Anglican chancellor and scholar to retire, convert to Catholicism

.- Canon Edward Norman, the chancellor of York Minster Cathedral and a leading Anglican scholar, has announced that he is converting to Catholicism when he retires in May, calling it “a shaft of light before the sun sets,” reported the Daily Telegraph Feb. 24.

In his most recent book, “Anglican Difficulties: A New Syllabus of Errors”, Canon Norman offers sharp criticisms of the Church of England. Though he argues that the book is actually not a criticism, he writes: "Every disagreement [at the General Synod]… proceeds by avoidance of principled debate. Ordinary moral cowardice is represented as wise judgment; equivocation in the construction of compromise formulae is second nature to leaders." 

The ecclesiastical historian said leaving the Church of England and becoming a Catholic are independent. “There is a big hole at the centre of Anglicanism – its authority. I don't think it's a Church. It's more of a religious society,” he told the Daily Telegraph. 

“Anglicanism is going to tip into the sea,” he predicted. “But it will all come out in the wash.” 

Canon Norman, who was originally in favor of the ordination of women to the priesthood “on rationalist liberal grounds”, now says that he is against it based “on the evidence.”

“We were told that a whole dimension to humanity was missing from the ministry, but that enrichment hasn't happened,” he told the Daily Telegraph.

"Women emphasize caring, relationships, suffering, healing and love. Men are interested in truth, ideas, conflict, sin, wickedness and virtue.
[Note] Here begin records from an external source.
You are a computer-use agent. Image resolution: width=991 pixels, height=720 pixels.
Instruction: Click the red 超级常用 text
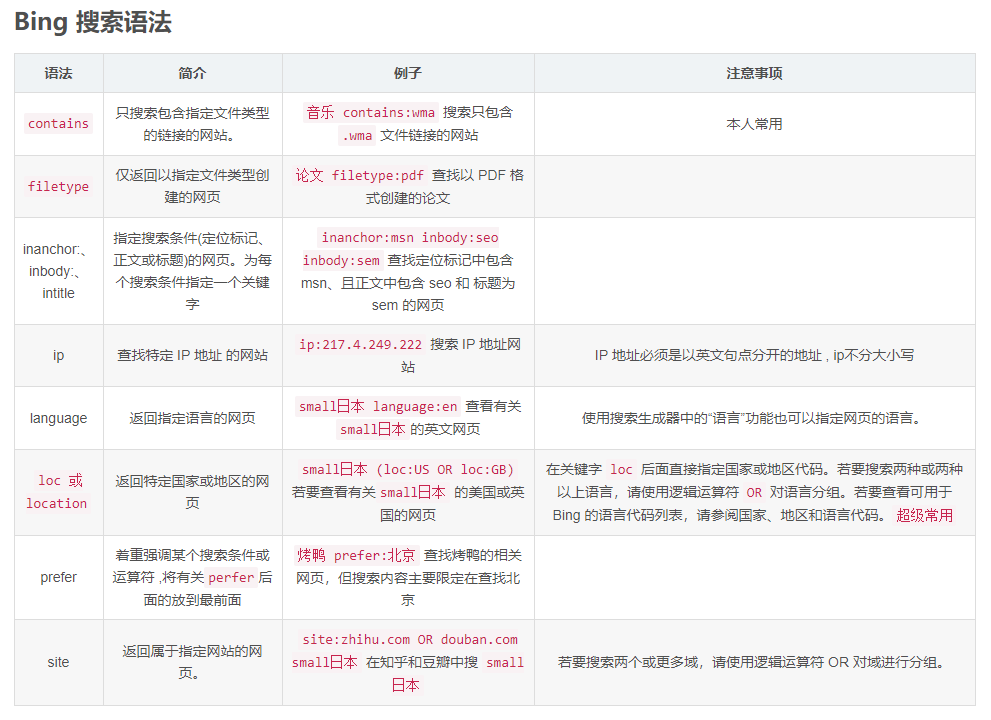[x=924, y=515]
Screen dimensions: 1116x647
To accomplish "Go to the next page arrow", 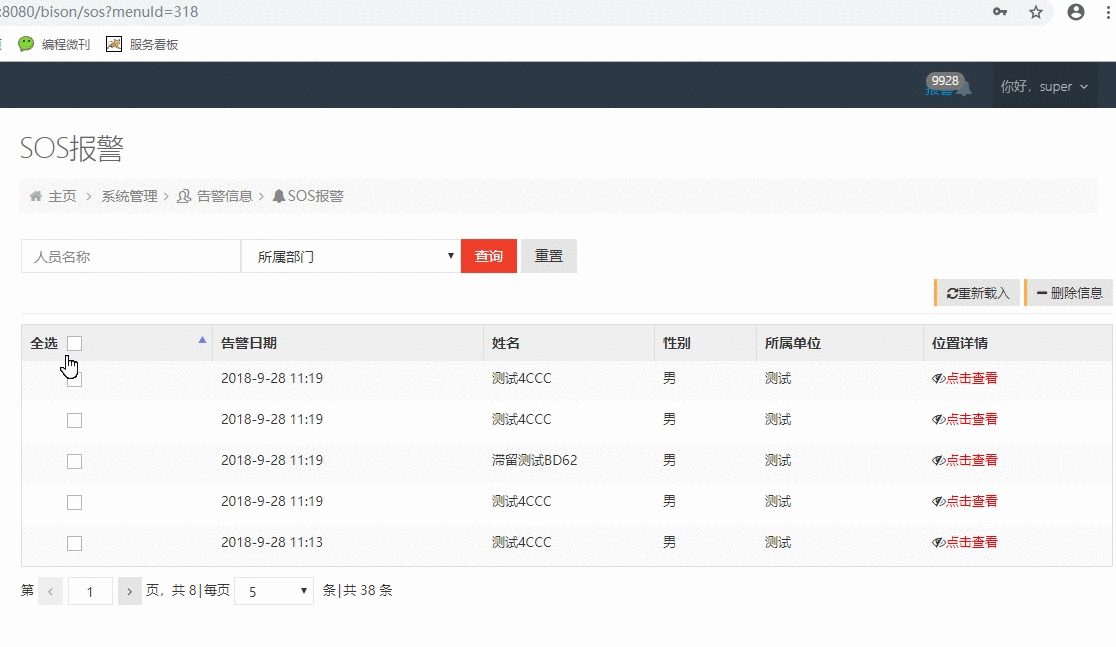I will [x=130, y=591].
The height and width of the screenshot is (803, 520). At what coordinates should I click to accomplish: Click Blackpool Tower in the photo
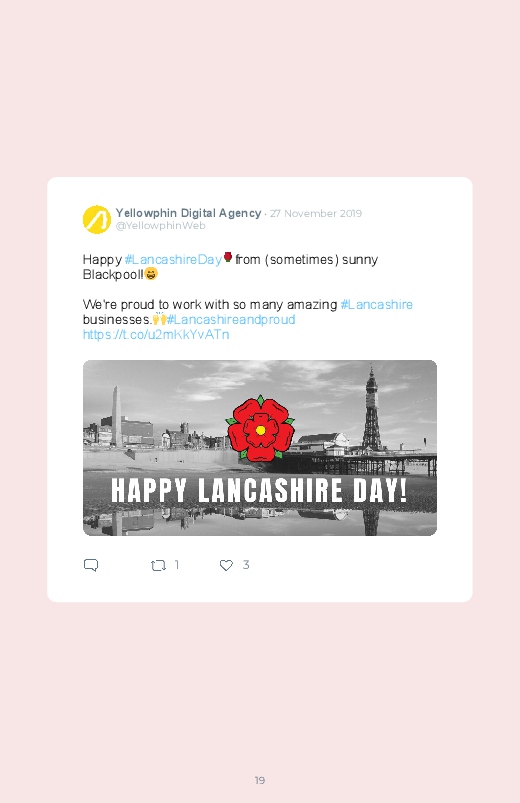(x=372, y=408)
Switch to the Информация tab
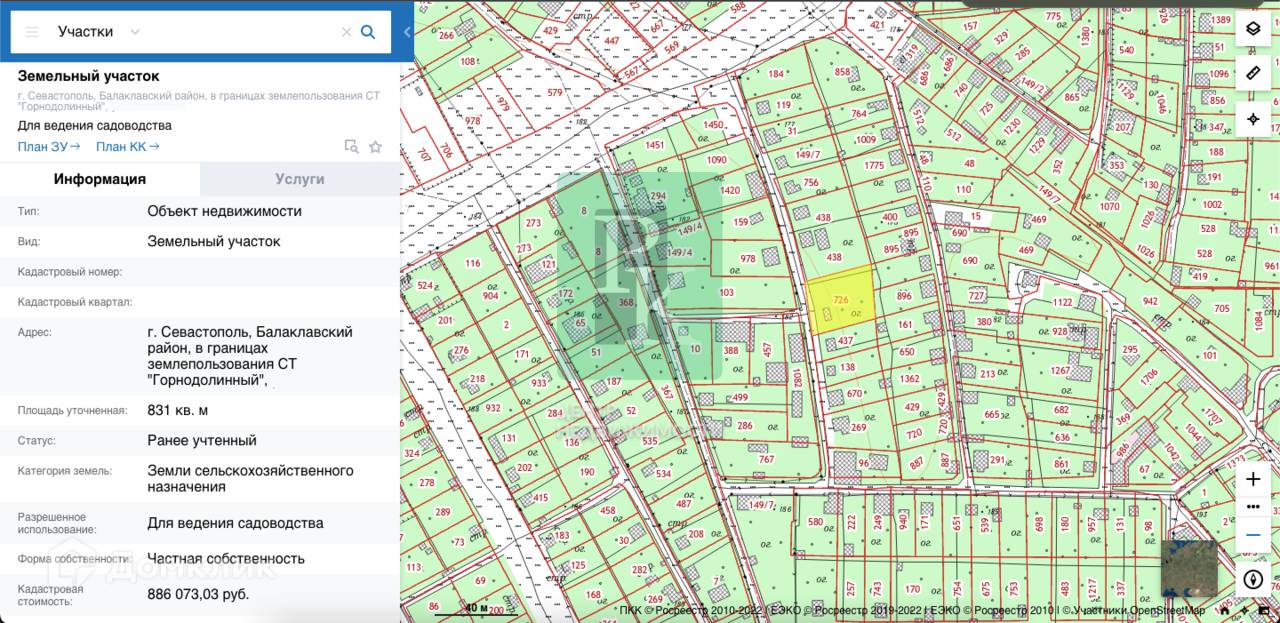Image resolution: width=1280 pixels, height=623 pixels. 100,179
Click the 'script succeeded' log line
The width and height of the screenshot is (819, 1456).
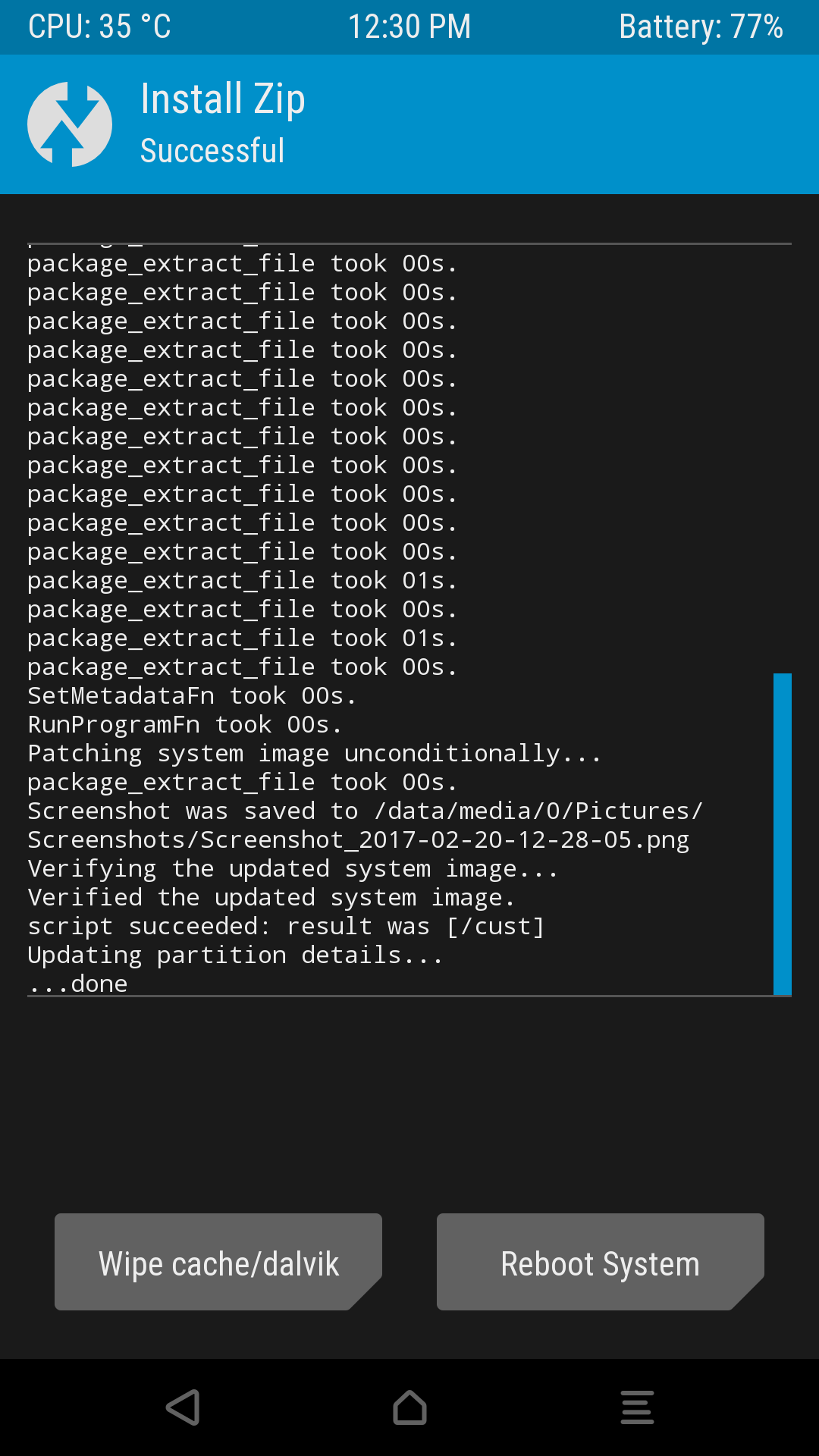pyautogui.click(x=286, y=927)
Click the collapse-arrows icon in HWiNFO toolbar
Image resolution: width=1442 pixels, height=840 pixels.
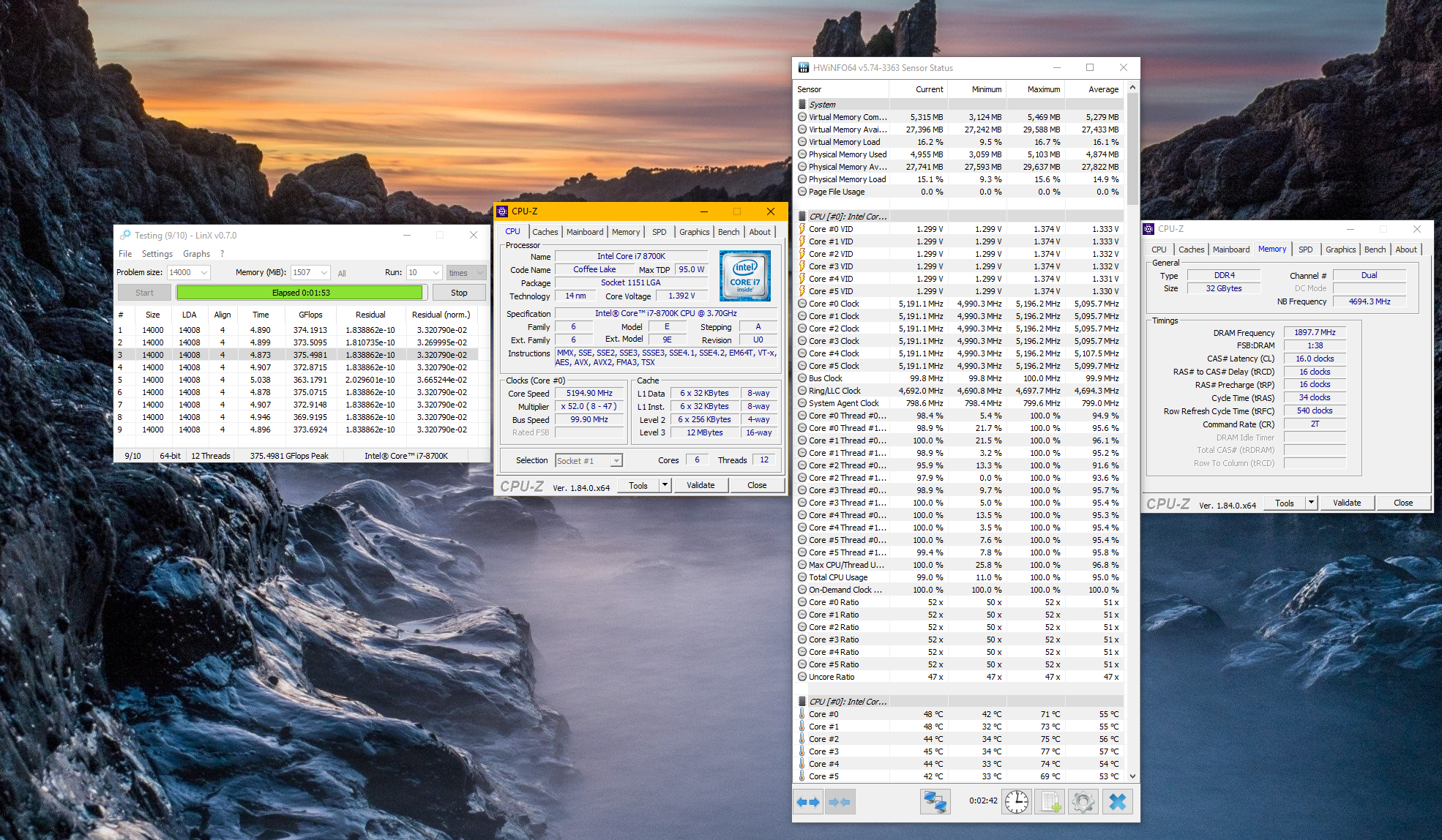(x=840, y=802)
Those are caricatures, but there was wisdom in our Lord entrusting the office of the priesthood to men,” he told the newspaper, admitting that his words were probably not appropriate for the current culture. “The priesthood is about teaching, not just conveyance of the sacraments. If you think Christianity is all about love and relationships, then it will disappear in the flood.”

The chancellor, who says his only ideology is “classical Christianity, without reservation,” has started attending mass in Catholic churches.

"Catholicism is what I have always believed, though I did not have the wit to realize it," Canon Norman told the Daily Telegraph. "You might call it a shaft of light before the sun sets."